There was something akin to emancipation in the pile of airy frocks which lay waiting for Sister and Little Blue Ribbons, and if our fingers hadn’t been all thumbs, and if we hadn’t been on our knees half the time in the berth, peering out from the port-hole, we could have donned the summer glories a full hour sooner, and might have been on deck in the open with all the sweets of the early tropical morning about us. But, what could one do but look and marvel, when the sea about us was swarming with tiny boats, laden with treasures of the deep and of the forest? What would you do, now, tell me, if, after long dreaming of the Islands of the Blest, you suddenly awakened to find them really true, and your own dear self in the midst of them? Why bless your heart! You would have looked, and laughed, and wondered, just as we did, and have been for ever dressing, too.
Long, long ago, when I was a “Little Sister,” my boon companion had a parrot given her, and one day it screamed horribly and bit me, and ever after I held a vengeful spirit for the whole parrot family. But that morning at Haïti—ah! that first soft morning, when the jabbering black Haïtiens came to us with corals and parrots and strange, freaky fruits, a fierce fancy possessed me to buy a parrot. Of course, the morning was to blame for it. I was really not a free agent.
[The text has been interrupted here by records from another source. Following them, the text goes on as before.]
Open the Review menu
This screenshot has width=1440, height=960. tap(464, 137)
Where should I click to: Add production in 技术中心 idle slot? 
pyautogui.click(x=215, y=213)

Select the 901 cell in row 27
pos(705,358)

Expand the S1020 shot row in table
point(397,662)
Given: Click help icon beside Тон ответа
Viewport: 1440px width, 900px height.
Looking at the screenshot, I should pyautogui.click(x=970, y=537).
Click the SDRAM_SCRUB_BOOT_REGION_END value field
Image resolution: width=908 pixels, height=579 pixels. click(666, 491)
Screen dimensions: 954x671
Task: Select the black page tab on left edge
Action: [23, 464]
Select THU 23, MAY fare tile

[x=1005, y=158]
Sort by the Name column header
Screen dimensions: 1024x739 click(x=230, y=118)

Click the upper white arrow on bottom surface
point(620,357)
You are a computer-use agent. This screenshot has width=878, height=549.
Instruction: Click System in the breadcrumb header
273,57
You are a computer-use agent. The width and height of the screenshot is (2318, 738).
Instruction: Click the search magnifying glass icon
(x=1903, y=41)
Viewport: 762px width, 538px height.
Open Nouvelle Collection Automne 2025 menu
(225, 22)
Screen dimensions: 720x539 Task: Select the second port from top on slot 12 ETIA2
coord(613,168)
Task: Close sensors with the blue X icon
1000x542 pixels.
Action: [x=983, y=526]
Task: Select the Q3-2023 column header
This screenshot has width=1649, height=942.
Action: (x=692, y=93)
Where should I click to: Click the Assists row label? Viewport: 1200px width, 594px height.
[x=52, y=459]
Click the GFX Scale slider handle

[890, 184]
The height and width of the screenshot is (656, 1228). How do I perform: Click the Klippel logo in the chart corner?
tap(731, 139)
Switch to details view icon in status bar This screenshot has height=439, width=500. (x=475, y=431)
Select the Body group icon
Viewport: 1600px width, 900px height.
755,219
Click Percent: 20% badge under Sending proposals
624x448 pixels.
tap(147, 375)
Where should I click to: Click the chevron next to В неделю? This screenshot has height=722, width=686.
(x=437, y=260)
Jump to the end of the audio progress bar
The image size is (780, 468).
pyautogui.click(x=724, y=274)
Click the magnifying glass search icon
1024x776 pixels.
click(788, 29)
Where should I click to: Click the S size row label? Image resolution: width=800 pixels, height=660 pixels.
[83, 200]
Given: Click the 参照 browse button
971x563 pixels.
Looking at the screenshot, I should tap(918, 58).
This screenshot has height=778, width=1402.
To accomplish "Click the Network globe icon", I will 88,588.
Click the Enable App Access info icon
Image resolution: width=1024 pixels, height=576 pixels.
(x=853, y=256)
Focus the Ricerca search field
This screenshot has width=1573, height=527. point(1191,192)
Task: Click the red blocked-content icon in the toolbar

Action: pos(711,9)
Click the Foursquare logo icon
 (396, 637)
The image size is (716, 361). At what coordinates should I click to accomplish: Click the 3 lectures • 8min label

It was a delusion that, somehow, if I bought the parrot, the summer would be thrown in with it. But dear, sensible Sister, my judge and jury and supreme court on all occasions, thought it a foolish idea, so we didn’t nod “yes” through the port-hole; we only shook our heads and laughed. But the parrot man didn’t have time to answer back, for, before he knew it, a newcomer bumped into the bow of his skiff and made him very angry; so he gave way in short order, for the late arrival didn’t carry any parrots or coral, or anything to sell; it carried a very tall, black man, who stood immovably in the centre of the craft. “Oh! Come, Sister, I know it’s the President, it must be!” He wore a tall silk hat, with an ancient straight brim, and a black frock coat and a terribly solemn expression. But we were mistaken after all; it was only the health officer. We were sure one of those rollicking waves would spill him over, but, alas, the shiny old stovepipe rose and fell with the precision of a clock and nothing happened, and we were so disappointed! Then it disappeared up the ladder, and we buttoned up a bit more and were dressed at last.
II.
Port-au-Prince is as daintily hidden away in the folds of the mountains, as a lace handkerchief in the chatelaine of a beautiful woman. There seemed to be nothing left undone by Nature to make it, in point of location, a chosen spot, hidden from the curious world: a realm of bliss for lovers to abide in. Port-au-Prince was once called the “Paris of the West Indies;” that is, when the French were its masters and the blacks their slaves. It is not so now, for when the blacks revolted and drove their masters from the land, the death-knell of civilisation was sounded. It is the capital of the Black Republic of Haïti, the paradise of the negro, where to be black is the envied distinction; where the white man can scarcely hold property without confiscation in some form; where the negro is the high-cockalorum. Yes, it was called Paris, but that was long, long ago. Poor little town! It is now the forlornest, dirtiest little rag-a-muffin in the whole world, still trying to strut a bit, but in truth a ridiculous caricature of civilisation.